While he's always been an incredibly talented action filmmaker, courtesy of his background as a stunt performer and coordinator, his apparent passion for mixing action and comedy hasn't always served him well. Deadpool 2 and Bullet Train both shortchange the action for comedy that's often just as likely to cause groans as laughter, but with The Fall Guy, Leitch has found the perfect balance of humor, hits, and heart.
Maybe that's because The Fall Guy is a movie about a stuntman, maybe not. Either way, there's a sense of joy and love for filmmaking broadly and the people who make movie magic possible in The Fall Guy that invites viewers to feel like a part of that joyous experience.
It certainly helps that Ryan Gosling, as stuntman Colt, and Emily Blunt, as director and love-interest Jody, immediately assure audiences they're in good hands with some delightful movie star banter in the first five minutes, setting up the rom-com plot of a film that could be overly complicated if it weren't so fun.
The larger plot includes a dead body and, as the title implies, a frame job that Colt has to investigate and battle his way to the bottom of before clearing his name. Surprisingly, the frame aspect doesn't come in until halfway through or later, which allows the front half of the movie to focus on building the connection between Gosling and Blunt before moving into more action-forward territory.
That's not to say there are distinct romantic-comedy and action movie halves of The Fall Guy. There are set pieces throughout, sometimes in the context of making the film within the film (a space-western called Metalstorm that looks like a slightly dialed up version of Zack Snyder's Rebel Moon), sometimes in the context of the mystery plot.
It doesn't really matter, as the stakes in this action-comedy make all the violence feel light. Which means it's just as much fun to watch a world-record setting car roll as part of making Metalstorm as it is to see Colt in a life and death battle with gun-toting villains.

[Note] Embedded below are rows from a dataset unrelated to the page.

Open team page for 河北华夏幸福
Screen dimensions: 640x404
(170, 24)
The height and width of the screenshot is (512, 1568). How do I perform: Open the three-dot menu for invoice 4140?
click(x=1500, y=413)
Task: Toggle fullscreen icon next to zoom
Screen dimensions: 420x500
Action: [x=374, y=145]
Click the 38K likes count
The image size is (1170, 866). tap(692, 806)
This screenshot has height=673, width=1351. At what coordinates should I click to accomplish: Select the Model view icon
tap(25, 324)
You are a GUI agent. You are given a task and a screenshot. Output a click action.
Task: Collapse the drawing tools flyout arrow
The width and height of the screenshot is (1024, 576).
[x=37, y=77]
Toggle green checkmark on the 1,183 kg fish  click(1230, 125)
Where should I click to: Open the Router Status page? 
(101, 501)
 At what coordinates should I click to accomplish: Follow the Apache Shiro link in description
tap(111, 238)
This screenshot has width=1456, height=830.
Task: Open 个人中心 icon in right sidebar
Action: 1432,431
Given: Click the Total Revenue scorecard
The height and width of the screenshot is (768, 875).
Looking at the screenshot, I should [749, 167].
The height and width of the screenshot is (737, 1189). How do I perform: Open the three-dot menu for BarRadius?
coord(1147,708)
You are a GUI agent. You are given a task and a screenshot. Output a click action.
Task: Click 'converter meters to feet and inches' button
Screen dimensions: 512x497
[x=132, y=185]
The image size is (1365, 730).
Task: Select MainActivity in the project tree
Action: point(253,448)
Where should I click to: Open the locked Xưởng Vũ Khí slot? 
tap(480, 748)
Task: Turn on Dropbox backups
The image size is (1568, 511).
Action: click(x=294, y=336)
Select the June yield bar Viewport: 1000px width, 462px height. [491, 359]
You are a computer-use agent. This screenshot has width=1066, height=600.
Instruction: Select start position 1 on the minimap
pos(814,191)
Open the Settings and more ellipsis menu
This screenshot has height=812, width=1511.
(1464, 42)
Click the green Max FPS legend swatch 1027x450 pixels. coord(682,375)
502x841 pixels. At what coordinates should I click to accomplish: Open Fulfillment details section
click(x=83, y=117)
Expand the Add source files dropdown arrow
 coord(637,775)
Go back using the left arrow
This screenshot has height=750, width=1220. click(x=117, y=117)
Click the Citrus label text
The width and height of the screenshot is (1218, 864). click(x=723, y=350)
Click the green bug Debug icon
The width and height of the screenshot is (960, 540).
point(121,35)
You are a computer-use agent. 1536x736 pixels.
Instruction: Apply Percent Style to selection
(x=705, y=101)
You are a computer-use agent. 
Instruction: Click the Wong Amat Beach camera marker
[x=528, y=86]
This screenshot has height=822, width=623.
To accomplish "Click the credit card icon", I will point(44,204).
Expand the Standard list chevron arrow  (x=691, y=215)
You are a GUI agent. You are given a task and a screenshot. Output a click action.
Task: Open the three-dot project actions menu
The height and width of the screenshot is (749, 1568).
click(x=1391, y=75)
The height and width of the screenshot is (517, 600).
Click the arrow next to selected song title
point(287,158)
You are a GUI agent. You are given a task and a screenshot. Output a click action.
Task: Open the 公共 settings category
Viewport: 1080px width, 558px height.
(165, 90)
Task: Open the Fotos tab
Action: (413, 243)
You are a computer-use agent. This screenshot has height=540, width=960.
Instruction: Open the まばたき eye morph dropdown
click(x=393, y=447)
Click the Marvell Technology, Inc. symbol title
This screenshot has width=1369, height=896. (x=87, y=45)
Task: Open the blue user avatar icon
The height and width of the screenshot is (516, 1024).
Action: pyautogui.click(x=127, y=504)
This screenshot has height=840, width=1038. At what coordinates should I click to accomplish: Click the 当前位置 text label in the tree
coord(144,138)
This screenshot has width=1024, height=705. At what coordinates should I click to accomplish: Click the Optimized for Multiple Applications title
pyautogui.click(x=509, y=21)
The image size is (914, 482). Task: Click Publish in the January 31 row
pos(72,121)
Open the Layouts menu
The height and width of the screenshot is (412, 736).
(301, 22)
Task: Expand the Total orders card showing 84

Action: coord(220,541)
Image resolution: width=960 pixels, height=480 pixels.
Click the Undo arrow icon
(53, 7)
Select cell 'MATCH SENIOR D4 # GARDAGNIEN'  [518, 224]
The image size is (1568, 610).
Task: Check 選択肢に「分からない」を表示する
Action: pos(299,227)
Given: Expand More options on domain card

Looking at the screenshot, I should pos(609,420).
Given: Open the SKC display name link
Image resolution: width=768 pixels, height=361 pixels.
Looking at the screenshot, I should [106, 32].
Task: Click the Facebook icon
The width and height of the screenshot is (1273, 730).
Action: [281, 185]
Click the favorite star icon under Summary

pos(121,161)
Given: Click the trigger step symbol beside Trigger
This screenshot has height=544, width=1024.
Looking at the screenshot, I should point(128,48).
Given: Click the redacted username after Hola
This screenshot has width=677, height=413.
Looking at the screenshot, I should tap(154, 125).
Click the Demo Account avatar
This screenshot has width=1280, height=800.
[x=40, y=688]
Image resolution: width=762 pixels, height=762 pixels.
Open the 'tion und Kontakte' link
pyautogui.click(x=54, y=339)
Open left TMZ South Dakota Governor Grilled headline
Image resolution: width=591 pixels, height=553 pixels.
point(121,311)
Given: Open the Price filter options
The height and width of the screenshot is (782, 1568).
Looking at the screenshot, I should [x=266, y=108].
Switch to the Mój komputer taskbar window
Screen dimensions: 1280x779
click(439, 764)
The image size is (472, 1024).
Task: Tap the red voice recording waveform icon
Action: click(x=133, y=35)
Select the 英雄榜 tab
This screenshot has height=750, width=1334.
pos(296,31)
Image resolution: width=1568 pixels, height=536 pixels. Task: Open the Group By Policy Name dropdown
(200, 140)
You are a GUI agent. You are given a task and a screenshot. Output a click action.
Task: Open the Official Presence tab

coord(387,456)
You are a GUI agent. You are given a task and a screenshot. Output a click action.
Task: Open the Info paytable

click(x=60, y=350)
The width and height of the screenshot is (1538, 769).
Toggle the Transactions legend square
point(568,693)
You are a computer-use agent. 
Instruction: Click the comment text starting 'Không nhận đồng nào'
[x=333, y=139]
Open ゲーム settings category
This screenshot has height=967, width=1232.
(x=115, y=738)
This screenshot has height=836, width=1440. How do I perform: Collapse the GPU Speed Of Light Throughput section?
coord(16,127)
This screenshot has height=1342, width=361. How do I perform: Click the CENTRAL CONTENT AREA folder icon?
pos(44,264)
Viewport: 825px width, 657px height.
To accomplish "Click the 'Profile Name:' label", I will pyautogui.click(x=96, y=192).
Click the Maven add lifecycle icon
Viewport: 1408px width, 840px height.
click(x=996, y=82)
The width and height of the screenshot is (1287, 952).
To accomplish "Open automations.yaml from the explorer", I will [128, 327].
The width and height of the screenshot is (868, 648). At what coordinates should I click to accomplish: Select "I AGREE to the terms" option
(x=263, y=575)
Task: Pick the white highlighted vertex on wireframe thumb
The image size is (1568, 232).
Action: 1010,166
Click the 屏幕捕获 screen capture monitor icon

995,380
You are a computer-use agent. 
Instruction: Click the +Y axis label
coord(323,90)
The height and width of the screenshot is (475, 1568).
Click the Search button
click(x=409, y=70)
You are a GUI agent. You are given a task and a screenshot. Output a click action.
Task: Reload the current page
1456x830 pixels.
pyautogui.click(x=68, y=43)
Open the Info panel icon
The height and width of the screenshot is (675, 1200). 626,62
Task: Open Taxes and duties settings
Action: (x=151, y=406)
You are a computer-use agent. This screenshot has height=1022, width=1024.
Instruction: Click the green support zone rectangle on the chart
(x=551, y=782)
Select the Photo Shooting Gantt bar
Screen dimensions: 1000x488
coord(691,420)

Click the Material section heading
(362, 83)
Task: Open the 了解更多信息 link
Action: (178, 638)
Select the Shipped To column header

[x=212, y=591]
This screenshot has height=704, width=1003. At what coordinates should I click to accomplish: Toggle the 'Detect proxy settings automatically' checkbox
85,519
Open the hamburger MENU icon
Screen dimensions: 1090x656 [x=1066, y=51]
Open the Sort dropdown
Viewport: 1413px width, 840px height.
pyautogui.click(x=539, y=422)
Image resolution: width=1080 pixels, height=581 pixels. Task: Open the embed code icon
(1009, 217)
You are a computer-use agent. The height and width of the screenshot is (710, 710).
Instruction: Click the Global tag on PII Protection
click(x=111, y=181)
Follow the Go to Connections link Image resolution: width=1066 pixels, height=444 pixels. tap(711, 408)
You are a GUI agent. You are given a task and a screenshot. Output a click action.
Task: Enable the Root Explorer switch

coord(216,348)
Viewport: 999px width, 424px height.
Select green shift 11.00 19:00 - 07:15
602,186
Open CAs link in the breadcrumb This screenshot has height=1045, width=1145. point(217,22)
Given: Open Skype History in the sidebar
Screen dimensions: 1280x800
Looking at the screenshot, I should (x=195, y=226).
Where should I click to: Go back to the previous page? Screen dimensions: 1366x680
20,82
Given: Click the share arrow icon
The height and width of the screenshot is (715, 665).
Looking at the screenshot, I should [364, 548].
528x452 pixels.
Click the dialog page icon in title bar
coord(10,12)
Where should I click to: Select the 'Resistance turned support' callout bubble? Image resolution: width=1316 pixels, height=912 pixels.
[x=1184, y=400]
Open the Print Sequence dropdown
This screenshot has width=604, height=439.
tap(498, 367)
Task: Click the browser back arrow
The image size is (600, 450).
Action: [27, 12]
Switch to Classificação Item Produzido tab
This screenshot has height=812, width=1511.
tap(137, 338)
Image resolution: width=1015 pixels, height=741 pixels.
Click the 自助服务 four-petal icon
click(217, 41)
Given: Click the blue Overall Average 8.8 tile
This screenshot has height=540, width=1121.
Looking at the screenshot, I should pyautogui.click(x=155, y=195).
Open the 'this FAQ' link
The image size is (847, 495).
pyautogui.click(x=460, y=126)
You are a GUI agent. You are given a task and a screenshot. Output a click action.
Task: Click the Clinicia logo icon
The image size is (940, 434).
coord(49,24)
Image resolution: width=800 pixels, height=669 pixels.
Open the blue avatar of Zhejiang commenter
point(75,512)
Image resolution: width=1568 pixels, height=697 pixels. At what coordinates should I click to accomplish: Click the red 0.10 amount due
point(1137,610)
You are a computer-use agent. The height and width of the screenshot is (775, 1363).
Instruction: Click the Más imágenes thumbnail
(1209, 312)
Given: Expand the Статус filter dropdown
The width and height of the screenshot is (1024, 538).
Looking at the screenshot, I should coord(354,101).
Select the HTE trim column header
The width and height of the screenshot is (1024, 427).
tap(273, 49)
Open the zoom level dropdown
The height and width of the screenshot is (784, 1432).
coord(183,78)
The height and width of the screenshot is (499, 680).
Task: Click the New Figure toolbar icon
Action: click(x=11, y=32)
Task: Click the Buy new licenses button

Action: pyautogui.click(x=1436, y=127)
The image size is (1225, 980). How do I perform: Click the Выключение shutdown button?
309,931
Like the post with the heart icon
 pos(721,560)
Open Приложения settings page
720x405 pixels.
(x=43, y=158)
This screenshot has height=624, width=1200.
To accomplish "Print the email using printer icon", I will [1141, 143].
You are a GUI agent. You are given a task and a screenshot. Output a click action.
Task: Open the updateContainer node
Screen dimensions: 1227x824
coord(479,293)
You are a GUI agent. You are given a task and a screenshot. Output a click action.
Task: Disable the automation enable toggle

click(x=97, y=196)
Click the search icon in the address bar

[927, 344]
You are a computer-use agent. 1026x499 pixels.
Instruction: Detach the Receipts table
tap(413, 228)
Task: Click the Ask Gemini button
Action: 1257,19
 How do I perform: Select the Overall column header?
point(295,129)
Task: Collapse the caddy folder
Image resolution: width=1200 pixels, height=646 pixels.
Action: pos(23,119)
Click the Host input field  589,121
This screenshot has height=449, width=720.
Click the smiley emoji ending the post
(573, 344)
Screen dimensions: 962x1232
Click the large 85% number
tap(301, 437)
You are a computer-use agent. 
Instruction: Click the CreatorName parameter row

That lightness doesn't mean there's a sameness to the action scenes, though. Each feels distinct thanks to the variety of weapons, settings, and, in one instance, pharmacological state of our protagonist.
During a club scene, Gosling is drugged and the film shifts into a slow-motion heavy form that offers up cartoonish sparks whenever a blow lands; it's a creative way to build on an action movie staple without simply being another version of that staple. At one point, a chase involving a garbage truck feels like Leitch and co making a case for why there needs to be a Best Stunts Oscar. Toward the end, a scene seems to ask why we never got "Emily Blunt action star" after the release of Edge of Tomorrow.
The jokes are also refreshingly diverse. There are laugh out loud funny throwaway lines, the simplicity of perfectly timed and delivered lines, and a series of visual gags that often go unremarked upon. Albeit one visual that arguably goes too remarked upon is a split screen sequence during which Blunt and Gosling discuss the split screen's metaphoric potential.
But it's just as easy to argue that the conversation, which serves as an indirect discussion of the leads' relationship, is a way of welcoming general audiences to appreciate something that some may think is basic. It's one of a few meta jokes in the film that skirt playing as too winking, but land because, unlike Deadpool 2, they aren't ironically distanced.
None of The Fall Guy is ironic. It's a love letter to stunts and all the people who make them happen that's earnest without falling into cliché, a romantic comedy with two movie stars in their forties at their most charming, and an action movie explicitly dedicated to wowing its audience. I don't know that I've ever seen a more successful four-quadrant blockbuster and I hope it ushers in more perfectly pitched action comedies from Leitch.